# [Data supplied]
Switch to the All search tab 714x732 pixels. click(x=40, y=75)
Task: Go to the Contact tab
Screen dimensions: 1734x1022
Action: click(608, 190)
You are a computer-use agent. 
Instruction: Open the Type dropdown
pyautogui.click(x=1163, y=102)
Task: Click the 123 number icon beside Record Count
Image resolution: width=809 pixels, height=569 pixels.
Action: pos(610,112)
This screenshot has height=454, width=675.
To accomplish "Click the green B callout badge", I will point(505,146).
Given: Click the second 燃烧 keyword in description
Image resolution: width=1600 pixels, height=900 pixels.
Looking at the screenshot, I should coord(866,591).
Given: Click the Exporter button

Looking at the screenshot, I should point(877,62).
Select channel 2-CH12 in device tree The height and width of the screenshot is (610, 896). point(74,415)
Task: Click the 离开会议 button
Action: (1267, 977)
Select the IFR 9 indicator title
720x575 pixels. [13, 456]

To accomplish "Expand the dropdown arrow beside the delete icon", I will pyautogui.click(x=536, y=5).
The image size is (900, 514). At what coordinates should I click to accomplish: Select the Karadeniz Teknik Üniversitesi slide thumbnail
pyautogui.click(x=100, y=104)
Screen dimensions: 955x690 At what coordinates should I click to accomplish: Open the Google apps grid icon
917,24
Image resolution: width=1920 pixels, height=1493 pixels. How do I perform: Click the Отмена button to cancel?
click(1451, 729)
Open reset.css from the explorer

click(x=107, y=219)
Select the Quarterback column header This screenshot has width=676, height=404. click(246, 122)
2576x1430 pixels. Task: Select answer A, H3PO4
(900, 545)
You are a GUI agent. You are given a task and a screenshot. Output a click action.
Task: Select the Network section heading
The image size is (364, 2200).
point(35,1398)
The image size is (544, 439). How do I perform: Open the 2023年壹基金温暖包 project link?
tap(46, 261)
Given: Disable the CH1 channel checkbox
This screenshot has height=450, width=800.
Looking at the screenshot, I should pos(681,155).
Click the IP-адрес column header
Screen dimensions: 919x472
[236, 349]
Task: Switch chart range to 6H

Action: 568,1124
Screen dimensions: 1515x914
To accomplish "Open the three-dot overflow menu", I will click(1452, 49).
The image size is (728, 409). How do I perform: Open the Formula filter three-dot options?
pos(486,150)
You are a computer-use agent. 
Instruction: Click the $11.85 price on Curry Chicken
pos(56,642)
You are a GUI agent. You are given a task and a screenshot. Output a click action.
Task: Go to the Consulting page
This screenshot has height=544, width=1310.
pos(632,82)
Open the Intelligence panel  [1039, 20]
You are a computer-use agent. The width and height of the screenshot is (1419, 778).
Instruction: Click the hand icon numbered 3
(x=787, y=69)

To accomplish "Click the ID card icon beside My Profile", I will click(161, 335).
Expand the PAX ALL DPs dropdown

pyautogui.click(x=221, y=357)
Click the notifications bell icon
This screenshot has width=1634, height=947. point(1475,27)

# [The problem]
Nothing in the data may change. Give it again in full.

# [Reply to the exercise]
Switch to the All search tab 714x732 pixels. click(x=40, y=75)
Task: Go to the Contact tab
Screen dimensions: 1734x1022
Action: click(608, 190)
You are a computer-use agent. 
Instruction: Open the Type dropdown
pyautogui.click(x=1163, y=102)
Task: Click the 123 number icon beside Record Count
Image resolution: width=809 pixels, height=569 pixels.
Action: pos(610,112)
This screenshot has height=454, width=675.
To accomplish "Click the green B callout badge", I will point(505,146).
Given: Click the second 燃烧 keyword in description
Image resolution: width=1600 pixels, height=900 pixels.
Looking at the screenshot, I should coord(866,591).
Given: Click the Exporter button

Looking at the screenshot, I should point(877,62).
Select channel 2-CH12 in device tree The height and width of the screenshot is (610, 896). point(74,415)
Task: Click the 离开会议 button
Action: (1267, 977)
Select the IFR 9 indicator title
720x575 pixels. [13, 456]

To accomplish "Expand the dropdown arrow beside the delete icon", I will pyautogui.click(x=536, y=5).
The image size is (900, 514). At what coordinates should I click to accomplish: Select the Karadeniz Teknik Üniversitesi slide thumbnail
pyautogui.click(x=100, y=104)
Screen dimensions: 955x690 At what coordinates should I click to accomplish: Open the Google apps grid icon
917,24
Image resolution: width=1920 pixels, height=1493 pixels. How do I perform: Click the Отмена button to cancel?
click(1451, 729)
Open reset.css from the explorer

click(x=107, y=219)
Select the Quarterback column header This screenshot has width=676, height=404. click(246, 122)
2576x1430 pixels. Task: Select answer A, H3PO4
(900, 545)
You are a GUI agent. You are given a task and a screenshot. Output a click action.
Task: Select the Network section heading
The image size is (364, 2200).
point(35,1398)
The image size is (544, 439). How do I perform: Open the 2023年壹基金温暖包 project link?
tap(46, 261)
Given: Disable the CH1 channel checkbox
This screenshot has height=450, width=800.
Looking at the screenshot, I should pos(681,155).
Click the IP-адрес column header
Screen dimensions: 919x472
[236, 349]
Task: Switch chart range to 6H

Action: 568,1124
Screen dimensions: 1515x914
To accomplish "Open the three-dot overflow menu", I will click(1452, 49).
The image size is (728, 409). How do I perform: Open the Formula filter three-dot options?
pos(486,150)
You are a computer-use agent. 
Instruction: Click the $11.85 price on Curry Chicken
pos(56,642)
You are a GUI agent. You are given a task and a screenshot. Output a click action.
Task: Go to the Consulting page
This screenshot has height=544, width=1310.
pos(632,82)
Open the Intelligence panel  [1039, 20]
You are a computer-use agent. The width and height of the screenshot is (1419, 778).
Instruction: Click the hand icon numbered 3
(x=787, y=69)

To accomplish "Click the ID card icon beside My Profile", I will click(161, 335).
Expand the PAX ALL DPs dropdown

pyautogui.click(x=221, y=357)
Click the notifications bell icon
This screenshot has width=1634, height=947. point(1475,27)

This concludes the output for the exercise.